Friday, September 28, 2007

A time and place for all things.

I wouldn't even know where to begin if I indeed had the time to spill forth all of the thoughts I'm warring with in my head and heart. I've stepped on some toes this week...some regretfully, others unknowingly. There are those things I wish that I was brave enough to exclaim loudly, awarding them the legacy of resounding echoes, and others I wish I had never uttered [or otherwise communicated]. at all. I've wanted to hang up in mid-sentence - Oh! the temptation of an effortless flip of wrist. I've wanted to [and may or may not have] shed tears of absolute frustration...or was it a mere imbalance of hormones? I've been tempted to shatter fragile things, and indulge in the gluttony of gentle affection, and not to honor obligations.

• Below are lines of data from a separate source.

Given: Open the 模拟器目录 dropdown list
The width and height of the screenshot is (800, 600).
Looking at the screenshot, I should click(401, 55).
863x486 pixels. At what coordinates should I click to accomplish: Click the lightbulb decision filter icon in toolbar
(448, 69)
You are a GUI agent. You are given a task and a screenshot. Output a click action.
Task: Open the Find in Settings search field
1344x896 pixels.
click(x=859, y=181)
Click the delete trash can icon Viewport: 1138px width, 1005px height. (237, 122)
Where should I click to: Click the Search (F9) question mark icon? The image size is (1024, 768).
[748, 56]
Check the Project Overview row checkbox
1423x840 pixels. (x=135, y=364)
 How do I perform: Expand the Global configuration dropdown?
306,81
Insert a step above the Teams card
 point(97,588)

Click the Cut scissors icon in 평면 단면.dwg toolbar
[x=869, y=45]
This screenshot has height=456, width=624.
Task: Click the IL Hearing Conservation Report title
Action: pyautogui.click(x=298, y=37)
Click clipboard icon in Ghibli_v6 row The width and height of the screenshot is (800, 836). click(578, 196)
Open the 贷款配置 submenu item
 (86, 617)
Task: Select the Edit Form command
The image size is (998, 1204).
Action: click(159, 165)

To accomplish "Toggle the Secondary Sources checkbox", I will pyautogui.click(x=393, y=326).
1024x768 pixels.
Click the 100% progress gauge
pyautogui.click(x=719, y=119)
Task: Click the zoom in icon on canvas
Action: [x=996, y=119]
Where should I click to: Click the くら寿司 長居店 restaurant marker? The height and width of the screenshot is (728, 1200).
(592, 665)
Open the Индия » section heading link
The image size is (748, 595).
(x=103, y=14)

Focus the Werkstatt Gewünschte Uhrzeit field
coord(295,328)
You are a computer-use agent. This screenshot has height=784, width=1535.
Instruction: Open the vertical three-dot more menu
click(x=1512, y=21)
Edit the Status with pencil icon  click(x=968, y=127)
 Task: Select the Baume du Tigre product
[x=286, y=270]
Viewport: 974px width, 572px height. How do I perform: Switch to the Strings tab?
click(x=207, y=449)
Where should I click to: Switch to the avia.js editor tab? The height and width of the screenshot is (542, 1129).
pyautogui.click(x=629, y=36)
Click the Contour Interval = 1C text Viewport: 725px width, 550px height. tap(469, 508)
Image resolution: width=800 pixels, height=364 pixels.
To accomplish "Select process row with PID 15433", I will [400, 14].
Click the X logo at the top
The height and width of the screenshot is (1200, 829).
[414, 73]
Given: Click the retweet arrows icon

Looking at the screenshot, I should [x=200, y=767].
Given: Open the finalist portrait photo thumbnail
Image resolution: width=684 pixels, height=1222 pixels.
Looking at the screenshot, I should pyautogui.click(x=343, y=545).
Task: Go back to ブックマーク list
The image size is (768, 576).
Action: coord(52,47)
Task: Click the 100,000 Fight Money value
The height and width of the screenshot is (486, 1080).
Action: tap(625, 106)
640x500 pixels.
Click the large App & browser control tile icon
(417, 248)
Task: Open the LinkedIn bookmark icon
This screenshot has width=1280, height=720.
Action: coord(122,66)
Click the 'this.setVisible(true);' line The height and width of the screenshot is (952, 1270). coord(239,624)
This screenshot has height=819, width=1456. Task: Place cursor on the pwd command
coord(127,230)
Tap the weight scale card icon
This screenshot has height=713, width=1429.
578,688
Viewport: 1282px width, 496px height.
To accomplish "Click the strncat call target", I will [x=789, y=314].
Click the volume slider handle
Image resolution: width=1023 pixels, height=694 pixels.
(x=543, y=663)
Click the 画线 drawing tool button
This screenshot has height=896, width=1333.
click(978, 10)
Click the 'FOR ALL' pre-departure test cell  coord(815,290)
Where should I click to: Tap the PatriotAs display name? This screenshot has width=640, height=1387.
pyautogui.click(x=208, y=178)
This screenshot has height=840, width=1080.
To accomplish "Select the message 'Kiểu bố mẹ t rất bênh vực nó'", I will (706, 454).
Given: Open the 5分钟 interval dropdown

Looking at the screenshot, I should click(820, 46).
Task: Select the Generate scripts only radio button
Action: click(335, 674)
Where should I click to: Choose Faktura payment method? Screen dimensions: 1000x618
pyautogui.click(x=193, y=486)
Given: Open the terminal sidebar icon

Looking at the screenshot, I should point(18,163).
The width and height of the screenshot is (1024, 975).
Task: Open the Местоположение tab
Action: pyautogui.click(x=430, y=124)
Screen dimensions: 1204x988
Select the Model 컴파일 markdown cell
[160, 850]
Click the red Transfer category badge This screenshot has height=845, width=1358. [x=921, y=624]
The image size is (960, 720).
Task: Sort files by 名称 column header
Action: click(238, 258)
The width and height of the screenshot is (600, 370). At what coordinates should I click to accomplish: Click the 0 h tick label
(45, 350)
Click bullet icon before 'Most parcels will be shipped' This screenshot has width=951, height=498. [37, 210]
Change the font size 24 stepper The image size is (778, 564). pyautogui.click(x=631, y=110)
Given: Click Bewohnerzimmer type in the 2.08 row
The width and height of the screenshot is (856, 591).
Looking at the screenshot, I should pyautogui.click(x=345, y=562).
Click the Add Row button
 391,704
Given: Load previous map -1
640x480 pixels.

I'm not perfect and I hate that.

There's this passage in the opening paragraph of Hornby's, How to be Good that I've just recalled. It's both sobering and reflective of the human condition [and it's how I feel right this very second]. Sometimes terrible thoughts are thought and things are said or done, or not done or said, and you can't believe the moment has just transpired. Regardless of preference, it's done or lost, and you are the doer or the loser or the thinker or the "bad guy." Maybe it matters, maybe it doesn't, but it's You for better or worse:

"Even though I am, apparently, and to my surprise, the kind of person who tells her husband that she doesn't want to be married to him anymore, I really didn't think I was the kind of person to say so in a car park, on a mobile phone. That particular self-assessment will now have to be revised, clearly. I can describe myself as the kind of person who doesn't forget names, for example, because I have remembered names thousands of times and forgotten them only once or twice. But for the majority of people, marriage-ending conversations happen only once, if at all. If you choose to conduct yours on a mobile phone, in a Leeds car park, then you cannot really claim that it is unrepresentative, in the same way that Lee Harvey Oswald couldn't really claim that shooting presidents wasn't like him at all. Sometimes we have to be judged by our one-offs."